§ **SOURCE TEXT**:
10 Things Old Ladies SHOULDN’T Be Doing

Meet Elizabeth Adeney:  she’s a successful business woman in her mid-60s, working and living in Britain.  Ms. Adeney is a divorcee and well respected by her friends and associates, so one must ask, “What makes her special?”

Well folks, she’s preggers.  At 66, Elizabeth Adeney is set to be Britain’s oldest woman to give birth, beating the previous record holder by a whopping nine years.  Um, gross?

Stories like this are destined to send shivers down your spine and flash disturbing images of your mother and/or grandmother doing similar things before your eyes.  There are things that we just don’t want to see old (not older, old) ladies doing and getting knocked up is definitely one of them.

Here is a list of 10 more things that old ladies definitely SHOULDN’T be doing:

1.  Having Sex: Worse than just talking about sex, the fact that old ladies have sex is just plain awful.  Just think of the wrinkles and folds and floppiness…oh gawd.  Curse the day when pharmaceutical companies decided that it was okay for old people to get it on.  Curse it!

2.  Wearing Mini-Skirts (or any variation on that fashion): Hey, if you’ve got the legs, show ’em off.  Just realize that they have an expiration date and it’s usually around the age of 40 (unless you’re one of the lovely ladies on Sex and the City).  Old ladies be warned.

3.  Talking About Sex: Nothing is worse than the moment your  mom sits you down to explain the “facts of life” to you.  Oh wait, unless it’s your grandmother or some other older lady…and she’s talking about her personal experiences. Welcome to way-past-the-point of blissful ignorance.

4.  Posing Nude: I’m having trouble even justifying the fact that old ladies have to be naked at all, much less reveling in it and making other people watch (you hear that, Janice Dickinson?!).  I can’t even to begin to describe my revulsion.

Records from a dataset
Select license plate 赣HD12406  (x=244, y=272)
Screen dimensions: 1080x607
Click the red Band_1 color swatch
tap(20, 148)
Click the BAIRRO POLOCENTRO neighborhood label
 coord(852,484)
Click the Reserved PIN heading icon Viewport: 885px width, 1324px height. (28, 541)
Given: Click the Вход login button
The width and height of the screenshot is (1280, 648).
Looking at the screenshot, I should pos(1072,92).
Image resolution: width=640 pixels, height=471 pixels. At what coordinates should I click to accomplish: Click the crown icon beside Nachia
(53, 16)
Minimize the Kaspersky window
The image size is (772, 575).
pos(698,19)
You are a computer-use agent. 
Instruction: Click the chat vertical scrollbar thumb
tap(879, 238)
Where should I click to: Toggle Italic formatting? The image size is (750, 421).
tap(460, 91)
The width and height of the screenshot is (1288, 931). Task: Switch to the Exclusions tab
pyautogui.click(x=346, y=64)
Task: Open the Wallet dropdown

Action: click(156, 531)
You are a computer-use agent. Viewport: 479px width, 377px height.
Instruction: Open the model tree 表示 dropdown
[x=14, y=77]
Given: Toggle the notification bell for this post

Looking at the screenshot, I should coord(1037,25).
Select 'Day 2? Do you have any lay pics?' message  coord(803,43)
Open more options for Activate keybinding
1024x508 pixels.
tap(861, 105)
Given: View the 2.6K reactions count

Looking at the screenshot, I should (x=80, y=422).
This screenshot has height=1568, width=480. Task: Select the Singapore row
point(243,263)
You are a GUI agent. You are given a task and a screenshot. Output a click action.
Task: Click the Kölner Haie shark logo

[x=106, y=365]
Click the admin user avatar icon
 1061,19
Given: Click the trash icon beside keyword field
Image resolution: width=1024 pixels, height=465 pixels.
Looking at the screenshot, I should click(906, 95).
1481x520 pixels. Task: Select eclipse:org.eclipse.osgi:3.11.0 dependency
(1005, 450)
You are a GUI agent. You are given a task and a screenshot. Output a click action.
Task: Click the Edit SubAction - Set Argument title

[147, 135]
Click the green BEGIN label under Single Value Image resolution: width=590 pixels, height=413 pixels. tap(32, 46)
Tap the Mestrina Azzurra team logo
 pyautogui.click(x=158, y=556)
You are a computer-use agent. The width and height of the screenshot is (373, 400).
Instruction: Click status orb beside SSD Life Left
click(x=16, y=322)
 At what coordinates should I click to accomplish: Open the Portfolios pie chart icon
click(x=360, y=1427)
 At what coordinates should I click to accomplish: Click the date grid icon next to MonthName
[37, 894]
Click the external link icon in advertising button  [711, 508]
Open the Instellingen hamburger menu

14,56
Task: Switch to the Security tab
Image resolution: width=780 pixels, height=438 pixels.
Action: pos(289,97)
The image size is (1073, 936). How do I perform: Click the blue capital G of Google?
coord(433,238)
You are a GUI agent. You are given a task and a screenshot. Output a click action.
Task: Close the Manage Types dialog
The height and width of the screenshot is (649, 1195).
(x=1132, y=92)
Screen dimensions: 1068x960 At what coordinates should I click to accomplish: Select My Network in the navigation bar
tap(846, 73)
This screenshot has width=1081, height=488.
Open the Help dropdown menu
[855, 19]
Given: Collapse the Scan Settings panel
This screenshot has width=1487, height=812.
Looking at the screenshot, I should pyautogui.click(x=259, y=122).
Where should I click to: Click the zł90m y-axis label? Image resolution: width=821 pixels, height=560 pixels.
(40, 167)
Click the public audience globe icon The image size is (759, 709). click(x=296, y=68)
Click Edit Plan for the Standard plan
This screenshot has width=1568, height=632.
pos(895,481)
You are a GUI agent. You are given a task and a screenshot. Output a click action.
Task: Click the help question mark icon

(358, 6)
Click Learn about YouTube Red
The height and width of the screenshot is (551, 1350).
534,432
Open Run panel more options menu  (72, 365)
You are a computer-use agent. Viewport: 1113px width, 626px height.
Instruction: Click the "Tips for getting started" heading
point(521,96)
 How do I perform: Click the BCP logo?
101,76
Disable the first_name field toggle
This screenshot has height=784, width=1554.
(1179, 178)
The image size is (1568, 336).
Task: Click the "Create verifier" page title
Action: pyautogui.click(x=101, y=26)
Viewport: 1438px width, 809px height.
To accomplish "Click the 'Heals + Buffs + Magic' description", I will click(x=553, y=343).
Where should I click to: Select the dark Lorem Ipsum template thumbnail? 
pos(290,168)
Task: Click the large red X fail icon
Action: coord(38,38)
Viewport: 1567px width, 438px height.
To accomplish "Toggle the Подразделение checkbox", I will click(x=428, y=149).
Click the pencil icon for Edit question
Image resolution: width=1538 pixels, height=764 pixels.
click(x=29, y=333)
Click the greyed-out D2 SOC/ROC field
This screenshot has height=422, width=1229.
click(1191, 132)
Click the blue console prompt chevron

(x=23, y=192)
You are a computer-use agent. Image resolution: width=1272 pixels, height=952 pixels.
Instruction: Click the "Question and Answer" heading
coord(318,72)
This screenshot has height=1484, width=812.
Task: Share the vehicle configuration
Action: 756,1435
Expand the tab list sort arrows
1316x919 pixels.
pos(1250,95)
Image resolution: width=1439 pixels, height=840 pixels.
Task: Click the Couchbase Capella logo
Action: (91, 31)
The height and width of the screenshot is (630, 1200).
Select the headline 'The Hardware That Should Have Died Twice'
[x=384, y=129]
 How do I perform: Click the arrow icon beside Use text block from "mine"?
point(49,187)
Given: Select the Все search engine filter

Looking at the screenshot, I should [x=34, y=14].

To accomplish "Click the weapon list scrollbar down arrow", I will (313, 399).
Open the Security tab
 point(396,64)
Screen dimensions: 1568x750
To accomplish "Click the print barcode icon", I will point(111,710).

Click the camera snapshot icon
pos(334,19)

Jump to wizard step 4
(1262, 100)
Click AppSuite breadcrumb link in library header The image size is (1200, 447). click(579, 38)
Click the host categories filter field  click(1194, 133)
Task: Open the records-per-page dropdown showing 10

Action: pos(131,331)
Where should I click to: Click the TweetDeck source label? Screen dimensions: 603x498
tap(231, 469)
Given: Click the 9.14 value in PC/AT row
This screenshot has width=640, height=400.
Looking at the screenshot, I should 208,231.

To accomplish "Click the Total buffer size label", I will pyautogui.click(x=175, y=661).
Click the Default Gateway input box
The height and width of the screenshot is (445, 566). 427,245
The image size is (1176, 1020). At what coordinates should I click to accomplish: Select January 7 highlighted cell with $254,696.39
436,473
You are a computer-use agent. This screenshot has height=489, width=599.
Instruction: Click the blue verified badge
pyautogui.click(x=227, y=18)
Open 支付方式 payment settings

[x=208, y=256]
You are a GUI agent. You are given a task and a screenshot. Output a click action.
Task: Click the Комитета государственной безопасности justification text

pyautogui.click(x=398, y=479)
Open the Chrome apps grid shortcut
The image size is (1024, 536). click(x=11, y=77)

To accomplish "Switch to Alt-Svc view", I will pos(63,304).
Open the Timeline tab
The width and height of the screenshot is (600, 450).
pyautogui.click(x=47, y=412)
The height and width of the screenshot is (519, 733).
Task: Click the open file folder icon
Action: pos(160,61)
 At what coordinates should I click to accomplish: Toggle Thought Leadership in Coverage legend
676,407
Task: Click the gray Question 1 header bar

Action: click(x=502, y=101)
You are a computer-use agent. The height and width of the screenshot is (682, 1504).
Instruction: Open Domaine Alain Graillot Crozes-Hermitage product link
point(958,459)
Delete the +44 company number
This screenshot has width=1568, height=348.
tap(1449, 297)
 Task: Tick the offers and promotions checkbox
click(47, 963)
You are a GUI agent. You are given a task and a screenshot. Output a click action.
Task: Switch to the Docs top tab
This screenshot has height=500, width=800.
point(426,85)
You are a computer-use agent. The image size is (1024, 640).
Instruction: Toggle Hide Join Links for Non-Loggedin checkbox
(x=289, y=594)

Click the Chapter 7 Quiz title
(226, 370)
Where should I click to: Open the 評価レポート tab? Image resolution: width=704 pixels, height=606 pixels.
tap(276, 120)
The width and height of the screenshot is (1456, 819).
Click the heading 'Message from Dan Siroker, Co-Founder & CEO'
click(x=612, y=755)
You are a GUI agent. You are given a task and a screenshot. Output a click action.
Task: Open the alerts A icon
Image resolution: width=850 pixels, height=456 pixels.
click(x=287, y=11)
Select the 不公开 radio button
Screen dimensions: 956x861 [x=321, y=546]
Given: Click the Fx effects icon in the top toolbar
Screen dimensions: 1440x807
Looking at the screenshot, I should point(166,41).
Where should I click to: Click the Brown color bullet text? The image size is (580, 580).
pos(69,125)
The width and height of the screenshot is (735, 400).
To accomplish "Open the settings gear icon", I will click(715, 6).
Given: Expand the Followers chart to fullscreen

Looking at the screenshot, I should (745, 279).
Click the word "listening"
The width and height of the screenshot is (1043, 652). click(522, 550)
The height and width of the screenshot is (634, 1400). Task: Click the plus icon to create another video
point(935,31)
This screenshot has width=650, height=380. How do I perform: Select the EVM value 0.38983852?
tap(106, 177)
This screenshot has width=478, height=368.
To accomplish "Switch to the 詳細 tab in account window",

§ **WHAT YOU ARE ASKED TO DO**:
Give the heading of every numbered item in the article, in order. The entries play no role here.

§ **SOLUTION TO THIS EXERCISE**:
1. Having Sex
2. Wearing Mini-Skirts (or any variation on that fashion)
3. Talking About Sex
4. Posing Nude